Task description -
For the string "oleh", state how many lines of the data hold it. Give nothing besides the number.

Given entries -
•••

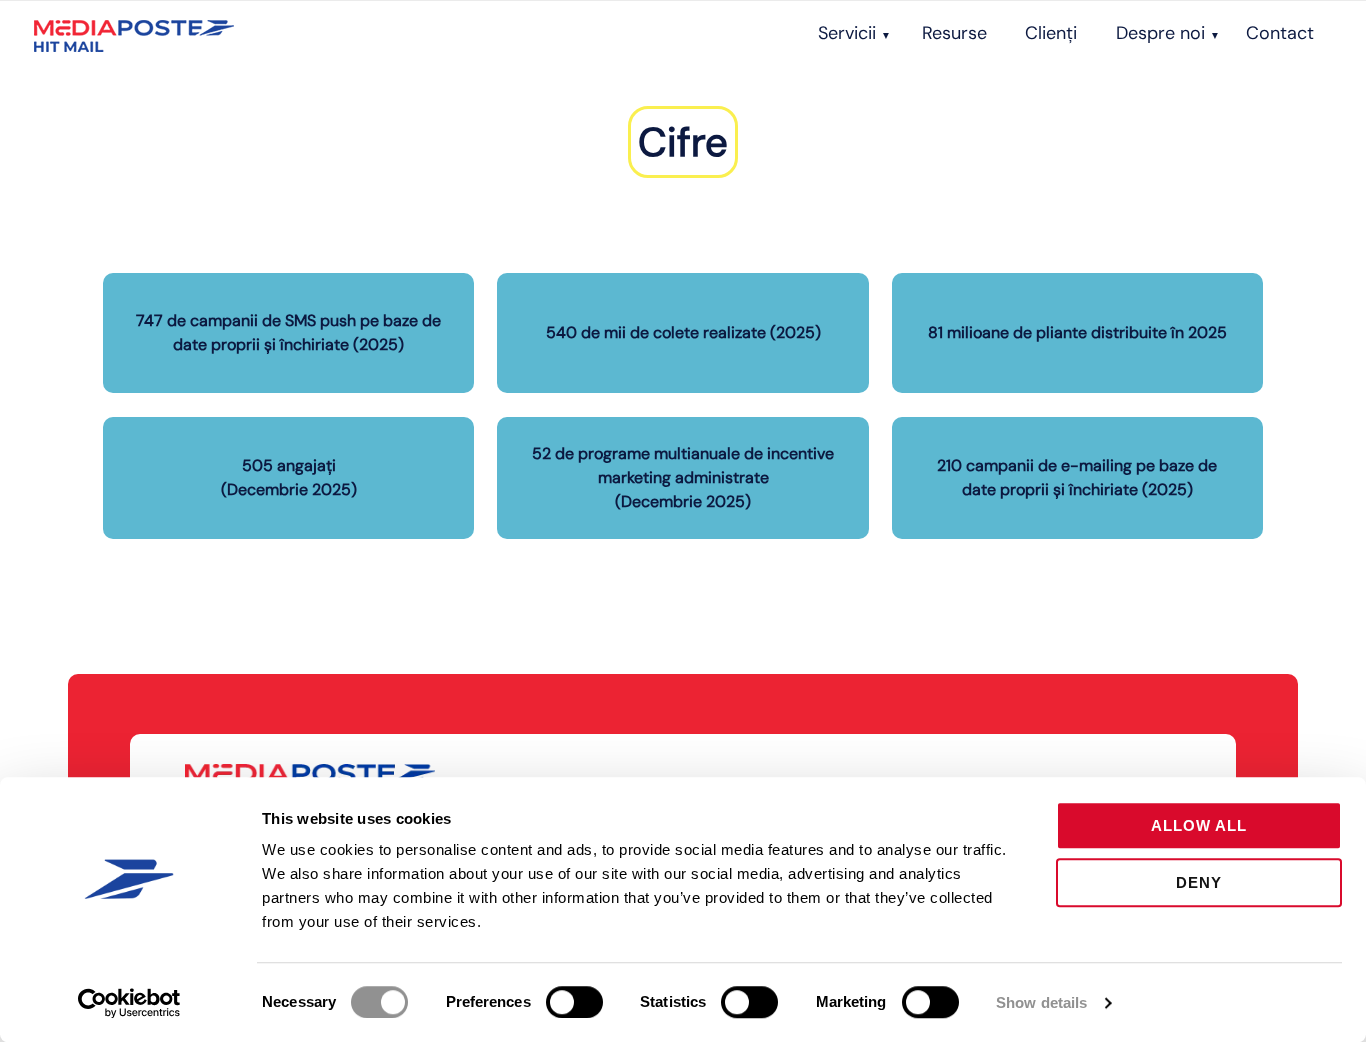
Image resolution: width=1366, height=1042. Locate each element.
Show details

•••

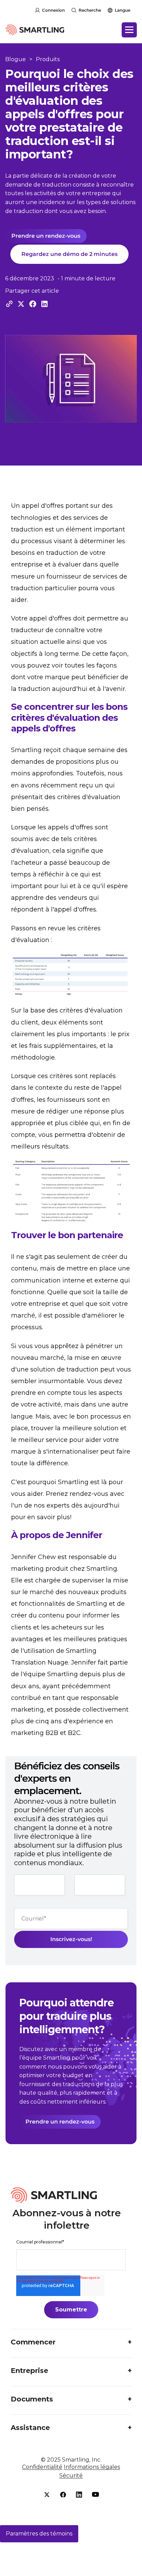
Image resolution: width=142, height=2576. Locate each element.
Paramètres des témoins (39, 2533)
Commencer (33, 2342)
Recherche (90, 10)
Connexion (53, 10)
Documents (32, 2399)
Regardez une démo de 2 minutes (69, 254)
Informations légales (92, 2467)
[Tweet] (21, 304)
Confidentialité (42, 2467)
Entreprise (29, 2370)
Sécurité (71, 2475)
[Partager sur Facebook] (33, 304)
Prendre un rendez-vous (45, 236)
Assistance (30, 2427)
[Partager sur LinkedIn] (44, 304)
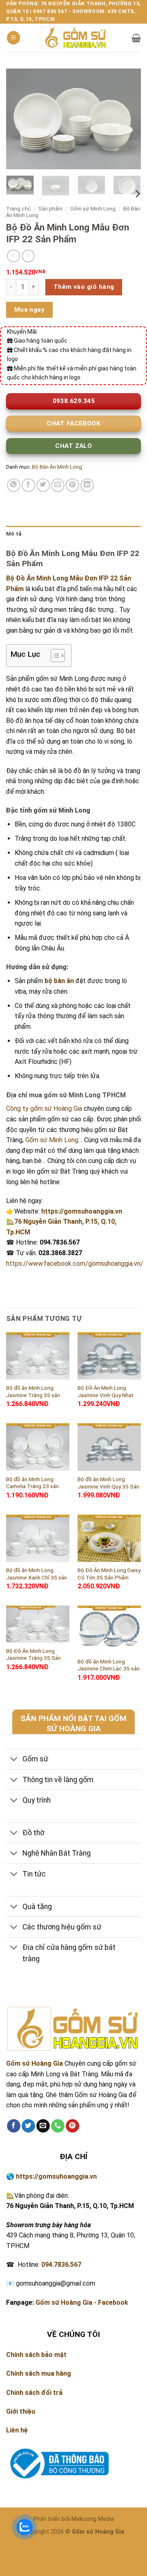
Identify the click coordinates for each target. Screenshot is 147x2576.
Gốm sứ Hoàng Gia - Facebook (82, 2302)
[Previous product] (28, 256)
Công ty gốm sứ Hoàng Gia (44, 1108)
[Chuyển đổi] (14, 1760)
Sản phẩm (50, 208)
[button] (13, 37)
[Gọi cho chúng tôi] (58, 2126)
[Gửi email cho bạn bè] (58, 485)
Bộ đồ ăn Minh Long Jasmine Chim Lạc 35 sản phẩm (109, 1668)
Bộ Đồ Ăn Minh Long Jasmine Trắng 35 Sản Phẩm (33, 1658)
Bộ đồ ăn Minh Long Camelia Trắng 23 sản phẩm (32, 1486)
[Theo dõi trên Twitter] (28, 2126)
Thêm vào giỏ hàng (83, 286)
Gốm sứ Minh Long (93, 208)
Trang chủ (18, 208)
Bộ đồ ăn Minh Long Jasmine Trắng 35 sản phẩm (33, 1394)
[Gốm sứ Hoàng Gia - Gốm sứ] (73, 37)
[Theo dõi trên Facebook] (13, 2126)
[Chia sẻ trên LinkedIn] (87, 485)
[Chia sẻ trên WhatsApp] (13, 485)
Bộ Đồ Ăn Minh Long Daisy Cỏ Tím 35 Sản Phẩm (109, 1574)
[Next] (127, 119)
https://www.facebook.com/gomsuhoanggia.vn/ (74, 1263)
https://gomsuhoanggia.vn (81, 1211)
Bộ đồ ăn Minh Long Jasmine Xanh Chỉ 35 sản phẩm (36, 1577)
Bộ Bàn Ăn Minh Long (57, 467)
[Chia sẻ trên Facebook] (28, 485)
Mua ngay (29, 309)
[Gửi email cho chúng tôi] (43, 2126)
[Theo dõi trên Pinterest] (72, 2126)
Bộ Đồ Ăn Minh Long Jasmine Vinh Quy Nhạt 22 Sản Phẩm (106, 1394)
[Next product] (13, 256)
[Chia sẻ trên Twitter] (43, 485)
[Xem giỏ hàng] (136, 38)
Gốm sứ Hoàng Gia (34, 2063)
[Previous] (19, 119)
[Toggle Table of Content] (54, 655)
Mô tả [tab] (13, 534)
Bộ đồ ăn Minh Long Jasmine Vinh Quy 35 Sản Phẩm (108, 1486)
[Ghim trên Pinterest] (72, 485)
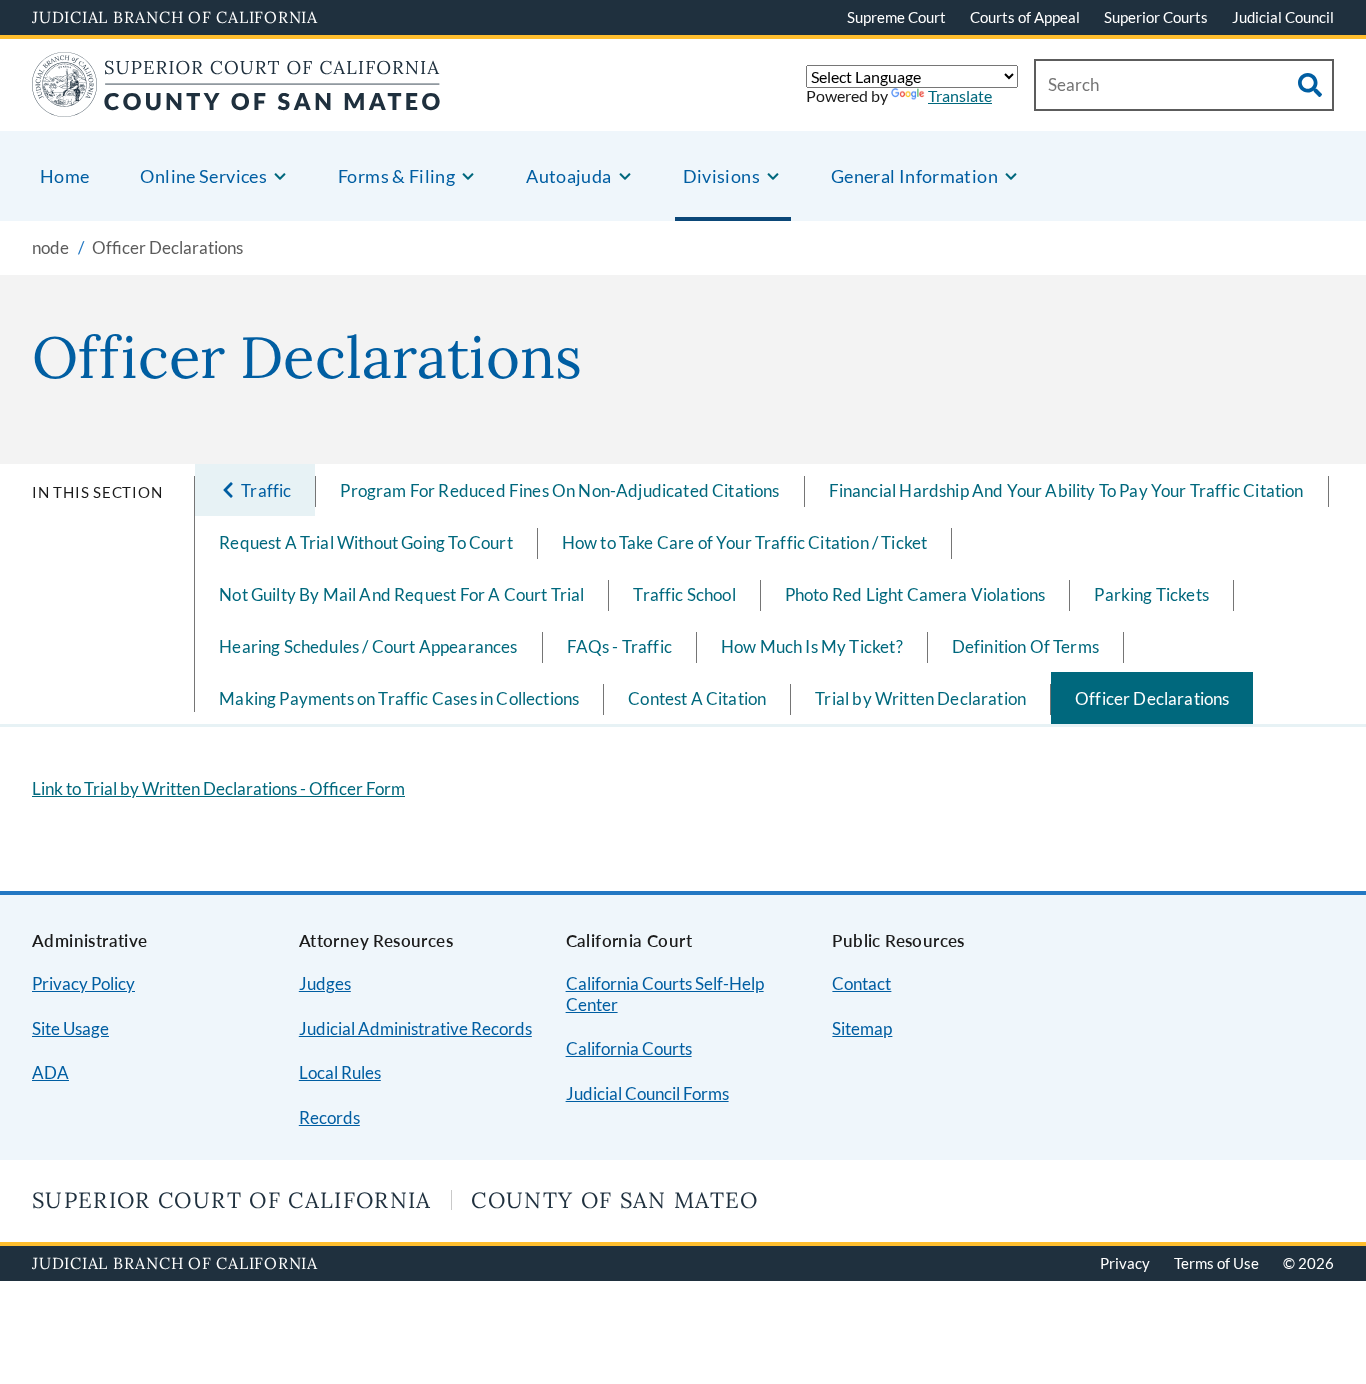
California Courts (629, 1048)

•••

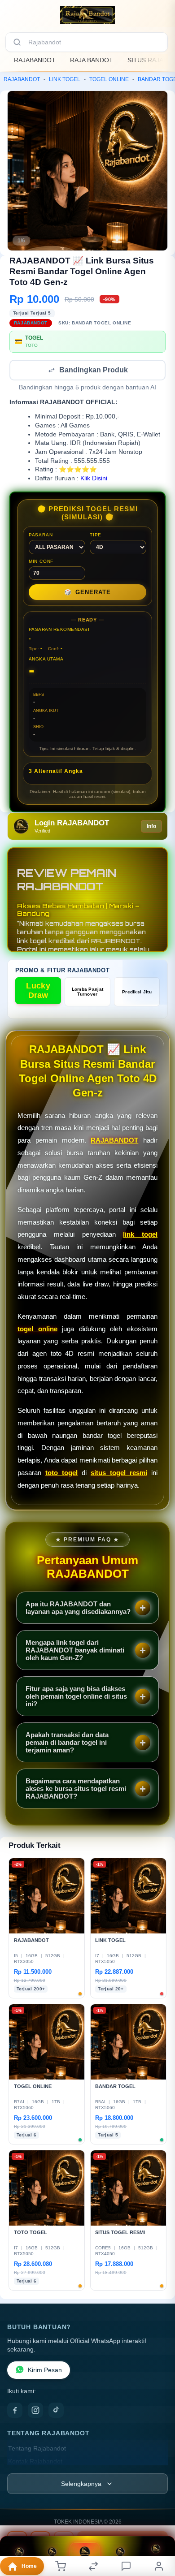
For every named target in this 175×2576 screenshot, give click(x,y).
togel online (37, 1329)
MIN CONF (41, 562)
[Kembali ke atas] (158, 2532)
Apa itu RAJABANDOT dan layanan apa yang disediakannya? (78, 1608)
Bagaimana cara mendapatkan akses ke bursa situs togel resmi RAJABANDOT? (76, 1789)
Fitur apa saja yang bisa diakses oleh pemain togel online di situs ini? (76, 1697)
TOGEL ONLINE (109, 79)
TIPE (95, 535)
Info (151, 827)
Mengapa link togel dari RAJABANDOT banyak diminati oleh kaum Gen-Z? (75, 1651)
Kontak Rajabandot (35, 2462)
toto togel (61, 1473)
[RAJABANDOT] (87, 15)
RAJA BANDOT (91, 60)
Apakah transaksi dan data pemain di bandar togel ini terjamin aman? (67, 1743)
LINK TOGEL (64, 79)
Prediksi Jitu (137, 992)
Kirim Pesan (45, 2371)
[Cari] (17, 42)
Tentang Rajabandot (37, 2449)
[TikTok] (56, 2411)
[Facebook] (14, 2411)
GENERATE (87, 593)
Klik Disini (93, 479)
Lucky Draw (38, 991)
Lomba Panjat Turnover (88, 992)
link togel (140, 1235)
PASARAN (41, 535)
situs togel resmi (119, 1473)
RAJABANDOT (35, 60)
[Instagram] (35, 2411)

•••

Output below -
2